The problem with getting stuck into one particular framework is that then
become an "X" programmer, not a web programmer. If you need a fully fledged
bells and whistles one though, Angular is probably top dog at the moment.

------
carsongross
I'm using intercooler.js:

[http://intercoolerjs.org/](http://intercoolerjs.org/)

It's kind of an crypto-javascript front end framework in that it makes AJAX a
declarative, HTML-based tool, so the isomorphism is with respect to HTML and
more traditional web development, rather than with respect to server side
logic. There are events and a JS API to hook into to, though.

The docs lay out the isomorphism:

\---

    
    
      <a href="http://intercoolerjs.org/">Get Intercooler</a>

This tells a browser:

"When a user clicks on this link, issue an HTTP GET request to
'[http://intercoolerjs.org/'](http://intercoolerjs.org/') and load the
response content into this browser window".

Intercooler builds on this simple concept:

    
    
      <a ic-post-to="/button_click">Click Me!</a>
    

This tells a browser:

"When a user clicks on this link, issue an HTTP POST request to
'/button_click' and load the response content into this element".

------
vijayr
Would you be able to share your findings?
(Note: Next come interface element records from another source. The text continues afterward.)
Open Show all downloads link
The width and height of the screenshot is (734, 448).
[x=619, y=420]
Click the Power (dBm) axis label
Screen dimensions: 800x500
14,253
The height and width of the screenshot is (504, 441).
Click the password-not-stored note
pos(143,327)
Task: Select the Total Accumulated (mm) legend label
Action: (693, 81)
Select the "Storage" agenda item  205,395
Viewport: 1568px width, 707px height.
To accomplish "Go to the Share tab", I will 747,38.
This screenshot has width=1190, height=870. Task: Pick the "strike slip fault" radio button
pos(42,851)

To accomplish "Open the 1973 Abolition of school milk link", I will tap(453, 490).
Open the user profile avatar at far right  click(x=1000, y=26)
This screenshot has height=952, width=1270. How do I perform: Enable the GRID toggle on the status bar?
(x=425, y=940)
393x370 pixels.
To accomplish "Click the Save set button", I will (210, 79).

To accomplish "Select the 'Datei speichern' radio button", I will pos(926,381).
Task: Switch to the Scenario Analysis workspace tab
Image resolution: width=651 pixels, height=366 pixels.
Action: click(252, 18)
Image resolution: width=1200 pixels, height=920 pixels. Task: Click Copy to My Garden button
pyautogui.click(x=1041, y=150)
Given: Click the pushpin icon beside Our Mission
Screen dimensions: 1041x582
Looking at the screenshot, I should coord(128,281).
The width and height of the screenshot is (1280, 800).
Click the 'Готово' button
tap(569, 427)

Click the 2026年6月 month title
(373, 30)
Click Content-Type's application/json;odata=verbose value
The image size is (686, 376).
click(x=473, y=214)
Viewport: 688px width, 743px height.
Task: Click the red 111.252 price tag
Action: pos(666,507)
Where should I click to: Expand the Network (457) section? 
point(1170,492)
Not the thesis, just a (very) short
summary of anything interesting that you found. There are 46 other comments as
I write this, and sooooooooo many frameworks being used.

------
jononomo
I use Meteor.js and I love it. As for time needed to learn the framework, I'd
suggest 80 hours. Overall development speed, 3. Maintainability of the code --
can't judge yet.

------
d_luaz
A place to share which framework you use and why you use them?
[http://www.stackbus.com/](http://www.stackbus.com/)

------
talves
Make sure before you include some of the recommendations here that they are
truly an Isomorphic Javascript Framework and not just UI libraries.

------
ackava
For first three points, I will say Atoms.js is very fast to learn and easy to
maintain. Fur fourth point l will say I built it.

------
joeyspn
Let the framework wars begin...

------
abrkn
frontend: react + react-router + redux. pack with webpack

------
justwannasing
This question is asked ad nauseum on any web forum of any type. Can't you just
visit those and glean the same answers? You could get new answers on an almost
daily or weekly basis from the same sites and those answers change annually.